More Debt Is Not The Answer
“I was on my way to recovery, then you enabled me.” – Drug Addict
Bailing out banks is like a mother giving her 28-year-old son who is living at home money for heroin, driving him downtown to buy the drugs and then back home so he can use ’safely’.
What does recovery mean to us? We’ve heard it over and over. America is addicted to debt. Experts even say, for our economy to grow, we need more debt. Of course, that is how money works in the first place. There is not a dollar that is created without debt attached to it.
So what’s the answer? Less debt. Also known as de-leveraging. Not more stimulus and bailout paid for by taxpayers… which partly ends up in the bankers bonus check. The answer is also in getting back to freedom. Our country was founded on freedom and we have betrayed ourselves by thinking it’s ok to owe thousands of dollars to other people. This has robbed our freedom and caused us to be so dependent upon working long hours and doing everything to just “get by”. I am sick of just “Getting by”.
Since the government can theoretically spend only what it takes from the people (taxpayers), its increased spending will drive the people to poverty. We are allowing this to happen to our country.
After 2 and a half years of listening to YouWalkAway.com customers and seeing time after time that by defaulting, they feel freedom again, they can afford a normal life again, I am convinced that a strategic default could possibly save our economy…and much quicker than any other solution that I’ve seen thus far. Let’s look at a real life example.
In the WSJ, there is an article titled: American Dream 2: Default, Then Rent
“It’s just a better life. It really is,” says Ms. Richey. Before defaulting on her mortgage, she owed about $230,000 more than the home was worth. People’s increasing willingness to abandon their own piece of America illustrates a paradoxical change wrought by the housing bust: Even as it tarnishes the near-sacred image of home ownership, it might be clearing the way for an economic recovery.

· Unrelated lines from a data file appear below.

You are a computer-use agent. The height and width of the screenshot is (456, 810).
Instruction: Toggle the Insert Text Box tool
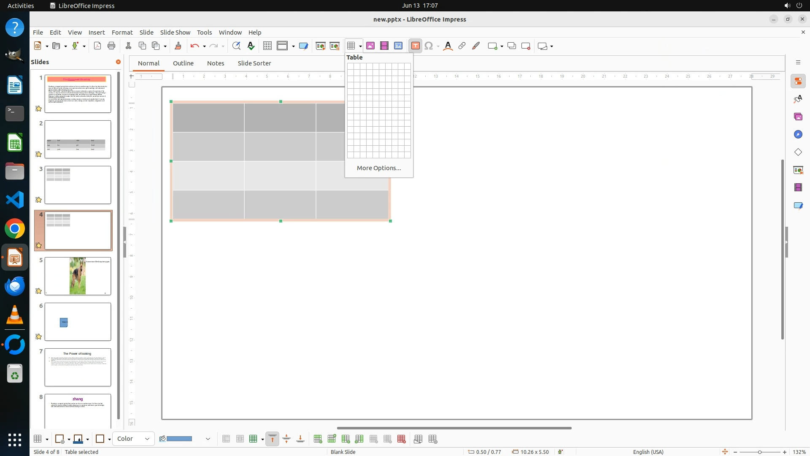point(415,46)
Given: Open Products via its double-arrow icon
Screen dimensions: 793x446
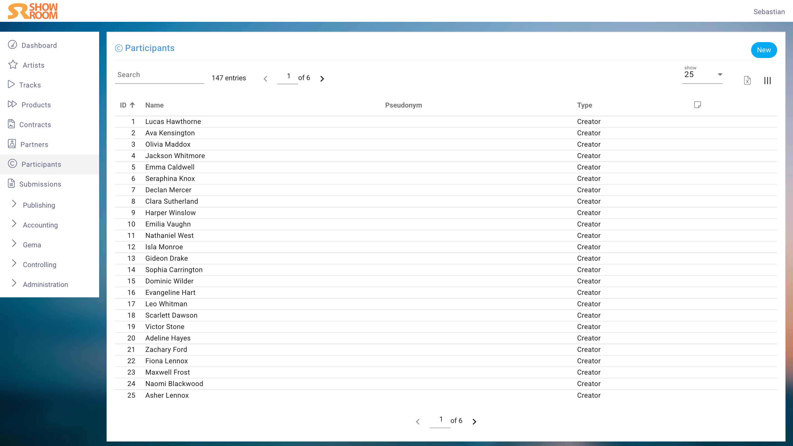Looking at the screenshot, I should click(12, 104).
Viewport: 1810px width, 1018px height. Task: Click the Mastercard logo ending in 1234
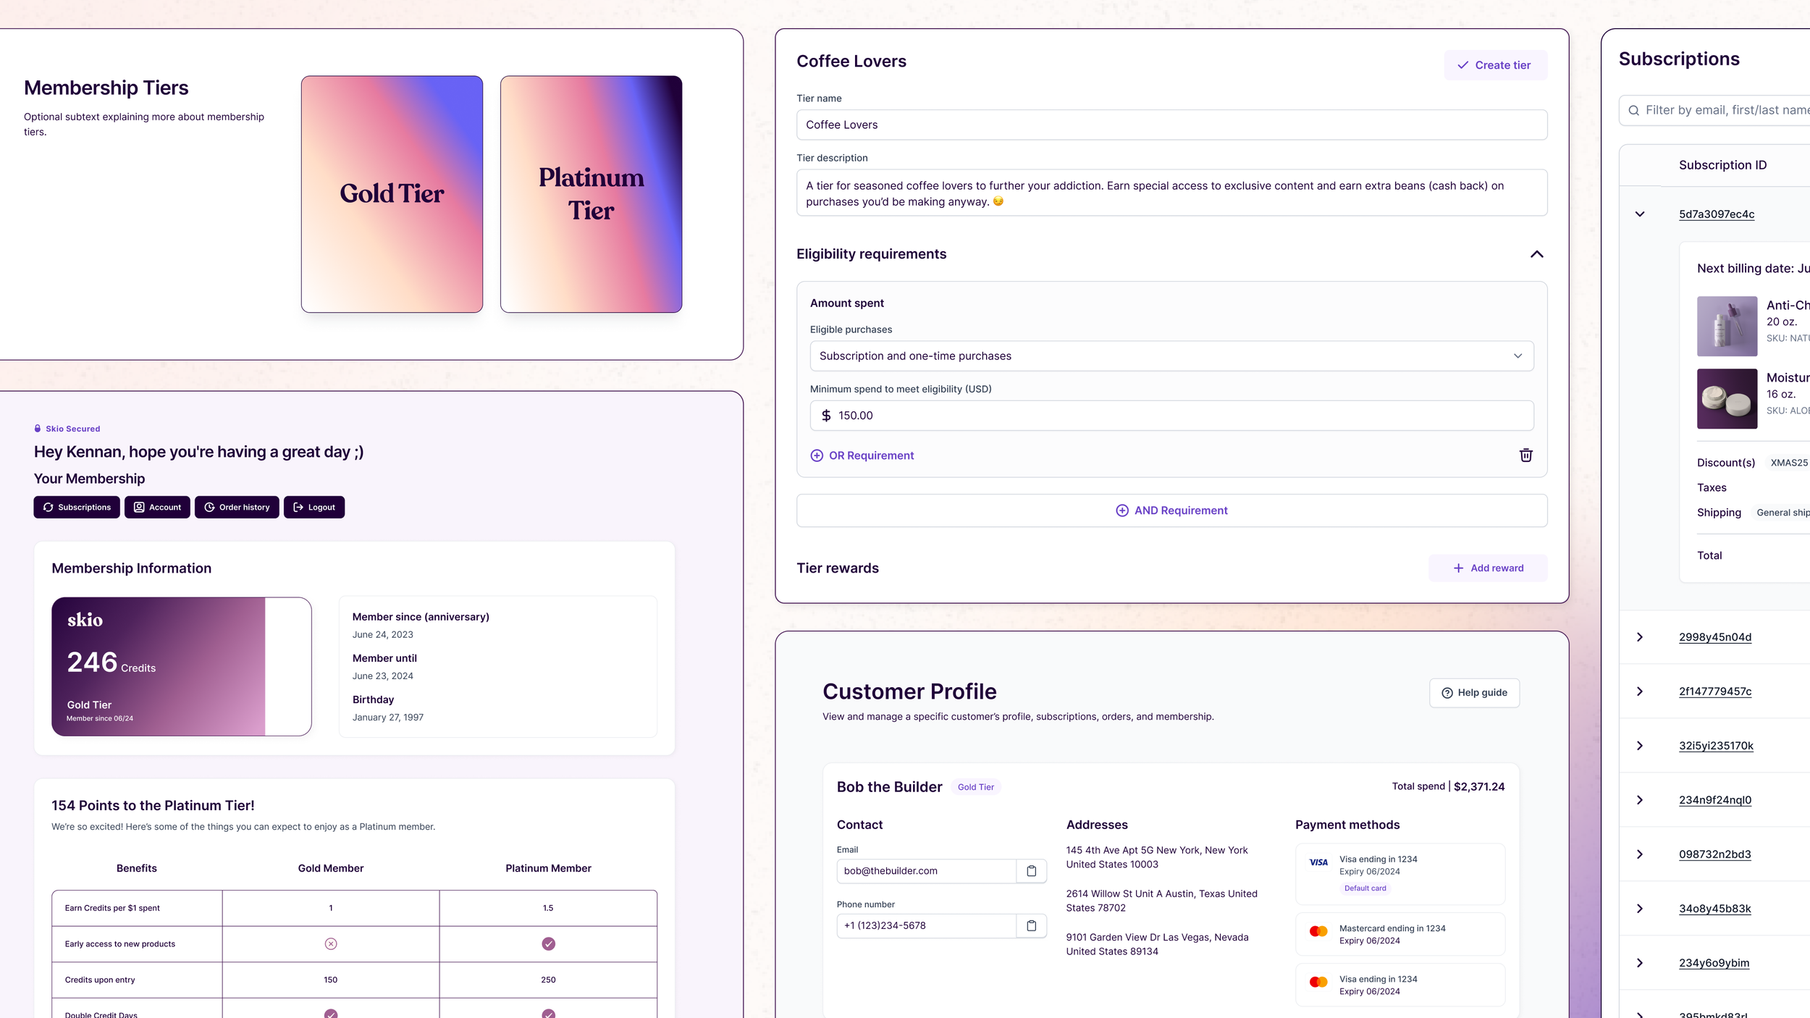[x=1318, y=931]
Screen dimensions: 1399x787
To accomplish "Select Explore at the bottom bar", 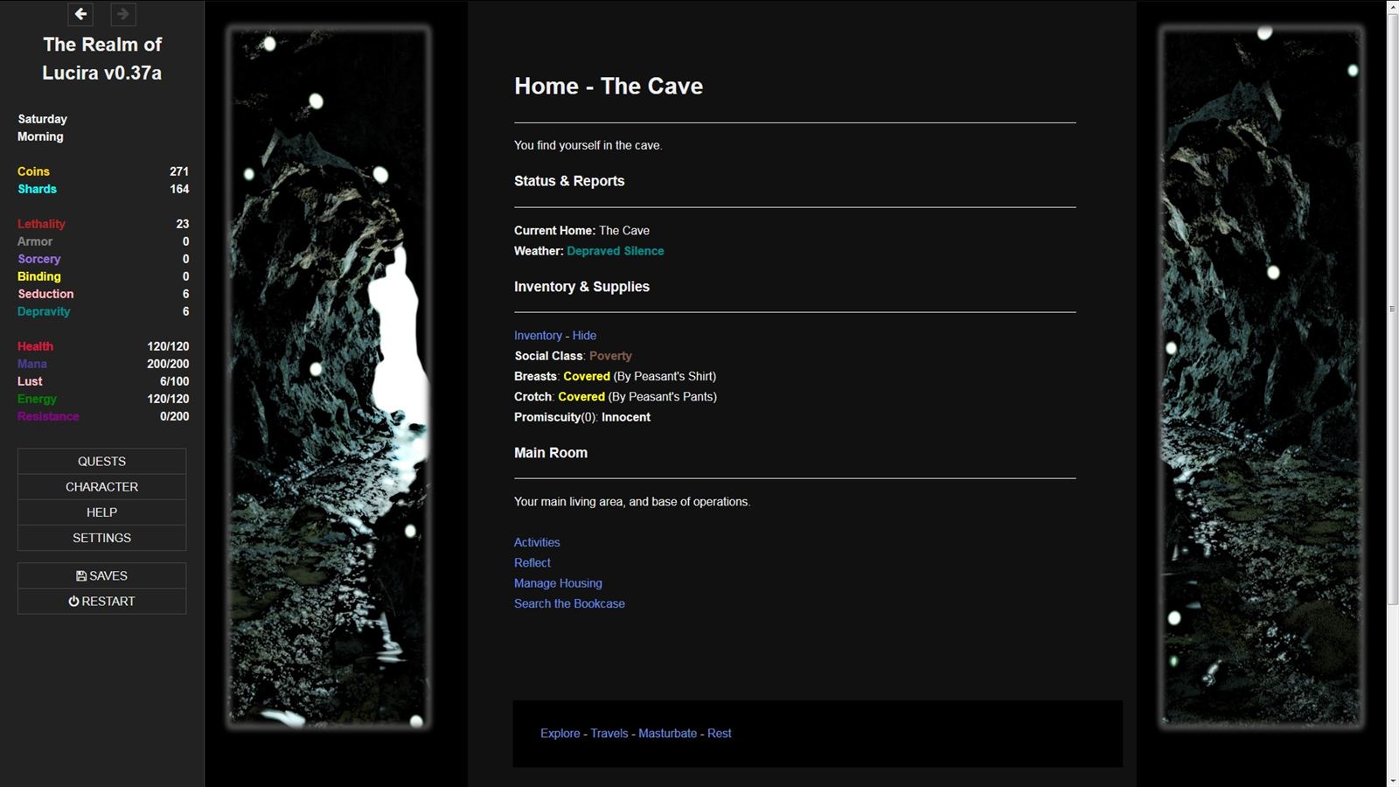I will click(560, 733).
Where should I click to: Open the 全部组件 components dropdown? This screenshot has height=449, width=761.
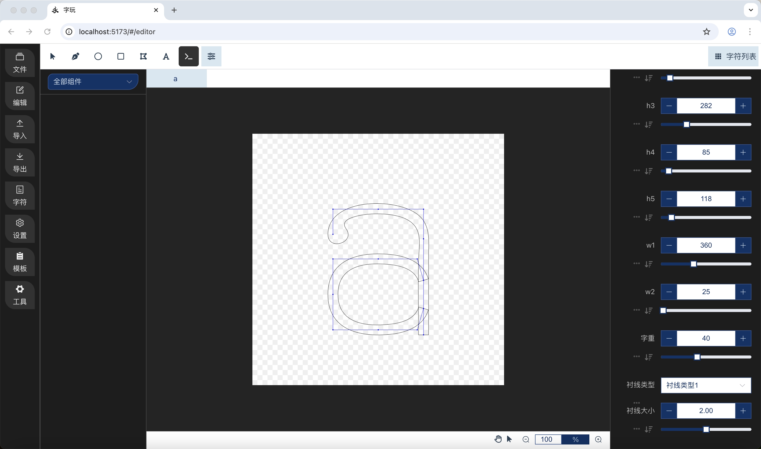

In the WSJ, there is an article titled: Americans Pare Down Debt
“The speed of the adjustment is lightning fast because it’s happening through debt destruction,” said Joseph Carson, director of global economic research at AllianceBernstein in New York. “It puts us closer to the point where the consumer can start making a stronger contribution to recovery.”
I guess I’m not alone in my thinking. In essence, you are taking back the power from the bank by saying I don’t care about my credit score right now, I care about my economic future. You are creating your own stimulus package by following the law and staying in the home until the bank takes it back. There is a breakdown of how it works here.
“A rapid and cost-efficient mark to market”. consider: Snow Job: Strategic Defaults in an Era of Negative Equity
Strategic walkaways employ laws established to protect them from predatory or avaricious lending practices. They create an efficient, rapid, cost-efficient mark to market, stripping away inaccurate and illusory pricing practices that lenders cling to. Solving the mortgage crisis is going to take more than nibbling away at the edges of valuation, tweaking monthly loan payments through interest rate adjustments and loan extensions.
Being protected from crisis may simply be doing nothing more than preventing and delaying a true healthy economic recovery. Strategic defaults are paving the way for true home values, responsible lending practices and allowing for homeowners that once felt trapped…to be free again. - Please comment below -
Jon Maddux, CEO
www.YouWalkAway.com

The private sector is delveraging and this is very healthy, but unfortunately our government is more than filling the void. Our politicians are using the “taxpayer ATM” in the same was that financially inept homeowners use the “homeowner ATM” during the housing bubble. Eventually the bubble will burst and create more problems in our economy.
Thanks John helping individuals make a change in their own lives that also makes our nation stronger.
As a consumer bankruptcy attorney I agree with this approach wholeheartedly, in principle. In practice, one cannot ignore the distinct possibility of a deficiency judgment for the difference between the liens and what the foreclosed house sells for at auction.
These deficiency judgments are real and I see them push people into bankruptcy. It’s a fact that cannot be ignored when pushing the Walk Away approach. Basically, in a deficiency judgment jurisdiction you are choosing bankruptcy when you walk away. People deserve all the facts when deciding what is the best choice for them.
Your Strategic Default Has the Same Effect as My “Social Pardon.”
Let Every Joe the Plumber’s Household Declare “Social Bankruptcy”: $20,000 grant.
http://activerain.com/blogsview/747857/let-every-joe-the-plumber-s-household-declare-social-bankruptcy-20-000-grant-
Gailyn, good point and information that should be shared and considered before deciding to walk away. I will point out that you do take it a bit too far. Even in the event of a deficiency judgment one can still avoid bankruptcy. In the case of a large deficiency most banks are not seeing dollar #1 of that judgment and will often sell it, where legal, to a collection agency for pennies on the dollar. A debtor with a few dollars and a willingness to negotiate can often settle with the bank in advance for pennies on the dollar as well. Even in the event you are too late and the bank has sold the judgment you can make the same arrangement with the collection agency for a few more pennies on the dollar then they paid.